Natural And Social Science Test Primary 4 Macmillan Rar
Humans are naturally social. Yet, the modern way of life in industrialized countries is greatly reducing the quantity and quality of social relationships. Many people in these countries no longer live in extended families or even near each other. Instead, they often live on the other side of the country or even across the world from their relatives. Many also delay getting married and having children. Likwise, more and more people of all ages in developed countries are living alone, and loneliness is becoming increasingly common. In the UK, according to a recent survey by the Mental Health Foundation, 10% of people often feel lonely, a third have a close friend or relative who they think is very lonely, and half think that people are getting lonelier in general. Similarly, across the Atlantic, over the past two decades there has been a three-fold increase in the number of Americans who say they have no close confidants. There is reason to believe that people are becoming more socially isolated.

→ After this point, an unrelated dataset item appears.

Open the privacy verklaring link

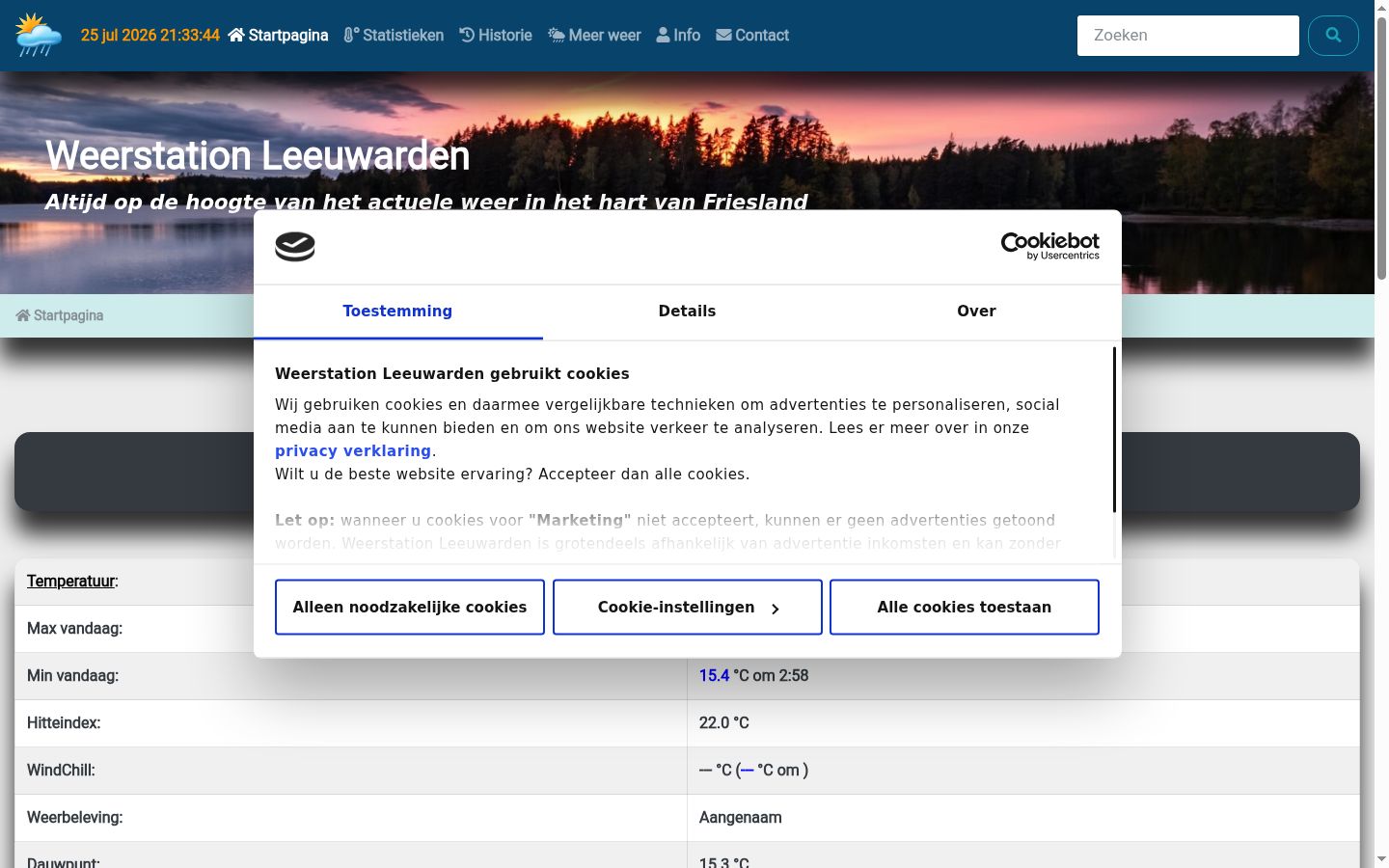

Natural And Social Science Test Primary 4 Macmillan Rar
Data within studies were often reported in terms of odds ratios (ORs), the likelihood of mortality across distinct levels of social relationships. Because OR values cannot be meaningfully aggregated, all effect sizes reported within studies were transformed to the natural log OR (lnOR) for analyses and then transformed back to OR for interpretation. When effect size data were reported in any metric other than OR or lnOR, we transformed those values using statistical software programs and macros (e.g., Comprehensive Meta-Analysis ). In some cases when direct statistical transformation proved impossible, we calculated the corresponding effect sizes from frequency data in matrices of mortality status by social relationship status. When frequency data were not reported, we recovered the cell probabilities from the reported ratio and marginal probabilities. When survival analyses (i.e., hazard ratios) were reported, we calculated the effect size from the associated level of statistical significance, often derived from 95% confidence intervals (CIs). Across all studies we assigned OR values less than 1.00 to data indicative of increased mortality and OR values greater than 1.00 to data indicative of decreased mortality for individuals with relatively higher levels of social relationships.

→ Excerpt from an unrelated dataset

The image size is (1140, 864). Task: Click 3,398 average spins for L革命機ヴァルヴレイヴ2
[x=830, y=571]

When multiple reports contained data from the same participants (publications of the same database), we selected the report containing the whole sample and eliminated reports of subsamples. When multiple reports contained the same whole sample, we selected the one with the longest follow-up duration. When multiple reports with the same whole sample were of the same duration, we selected the one reporting the greatest number of measures of social relationships.
In cases where multiple effect sizes were reported across different levels of social relationships (i.e., high versus medium, medium versus low), we extracted the value with the greatest contrast (i.e., high versus low). When a study contained multiple effect sizes across time, we extracted the data from the longest follow-up period. If a study used statistical controls in calculating an effect size, we extracted the data from the model utilizing the fewest statistical controls so as to remain as consistent as possible across studies (and we recorded the type and number of covariates used within each study to run post hoc comparative analyses). We coded the research design used rather than estimate risk of individual study bias. The coding protocol is available from the authors.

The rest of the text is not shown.